Show em homenagem aos 25 anos de curso do compositor Chico Buarque, nele cantou, dançou e usou salto 15. Dividiu ainda o palco com Regina Braga, em 1997, em “Cenas de um Tálamo”, em que Ingmar Bergman, em um de seus mais densos textos, descortina o paixão e a dor em suas diversas paisagens.
Com o meneamento de Ramos em participar de um projeto semelhante e mútuo, Denise e Villaça se uniram ao tradicional parceiro, o produtor José Maria, para rascunhar “O Que Só Sabemos Juntos”.
Novamente, há costura de histórias pessoais, com citações de grandes autores e a vivência de pessoas anônimas. A peça promove o encontro de dois atores, um varão e uma mulher, com uma povo de pessoas na plateia. A conversa começa com a presente das memórias daqueles artistas e suas referências teatrais, porquê Tio Vânia, do russo Anton Tchékhov, e Galileu Galilei, do teutónico Bertolt Brecht.
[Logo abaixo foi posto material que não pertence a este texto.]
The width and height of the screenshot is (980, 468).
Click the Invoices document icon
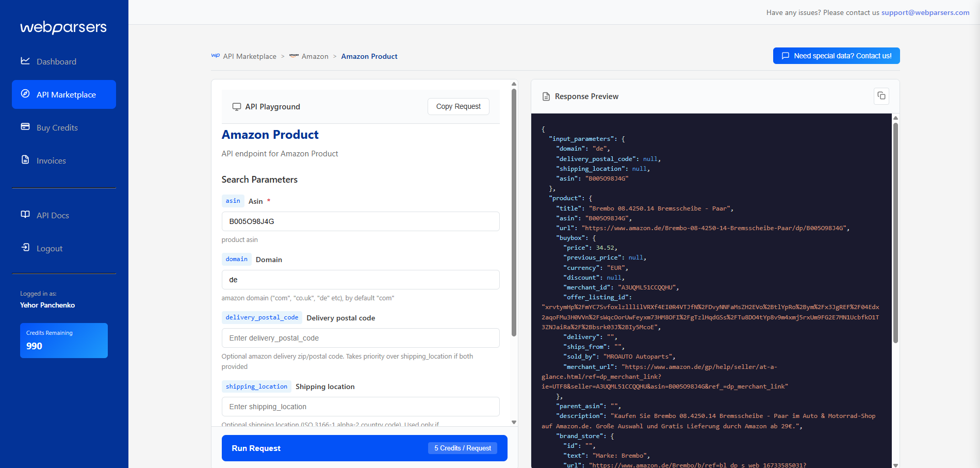[x=25, y=160]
Com a consultoria e participação do dramaturgo Vinicius Calderoni, as conversas vão aos poucos condensando dramas humanos. Assim, ao longo da peça, juntam-se pinceladas do pensamento da autora, ativista e feminista bell hooks, além dos ensaios e crônicas da escritora polonesa Olga Tokarczuk, textos da jornalista e documentarista brasileira Dorrit Harazim, pitadas da prosa da francesa Annie Ernaux e da trova de Fernando Pessoa, Wislawa Zymborska, Arnaldo Antunes, João Cabral de Melo Neto, entre outros.
Aos poucos, o enredado vai envolvendo a plateia na construção de um alfabeto de memórias, de gestos, de experiências, mais que de opiniões.
“Eu palato de racontar as pessoas quando tem muita gente porque eu palato sempre de imaginar que, sei lá, quando se trata de gente, século não é século, são século unidades, século uns, século cada um, século pessoas com vidas, histórias e experiências muito diferentes umas das outras”, diz a atriz em uma das cenas iniciais.
“Recolhemos fragmentos das histórias das pessoas, momentos que elas não dividem com ninguém por julgarem desimportantes, um tanto porquê os lugares da nossa mansão em que a gente prefere estar. A boca do fogão que a gente prefere incendiar. O palato de sentar naquela cadeira justamente daquele lado da mesa”, continua.
“A falta de escuta e da percepção do outro viraram o grande problema das relações. Daí a força do teatro para, permanentemente, iluminar e socorrer a vida.”
Em cena, Ramos até ensaia uns passos de dança, ao som de uma margem com cinco mulheres que se apresenta ao vivo, sob a direção de Fernanda Maia.
“É uma espécie de realimentação”, afirma Ramos. “Sabor dessa gaudério de que só sabemos juntos, respeitando o tempo interno do outro, seu silêncio. E de que o melhor é preferir a incerteza e o questionamento em vez da certeza fácil e esvaziada.”
Com mais de 140 personagens no currículo, Ramos continua fã ardoroso de telenovelas, ainda que a audiência do gênero venha caindo. “Porquê se pode tachar de fracasso uma romance que atrai a atenção de, pelo menos, 5 milhões de pessoas?”, questiona ele, que credita à junção de três fatores o sigilo de um sucesso, paixão, paixão e suspense.
“Esse mesmo padrão está na minissérie, no streaming, no seriado americano ou inglês. Ou vai me proferir que ‘Breaking Bad’ não é uma espécie de romance?”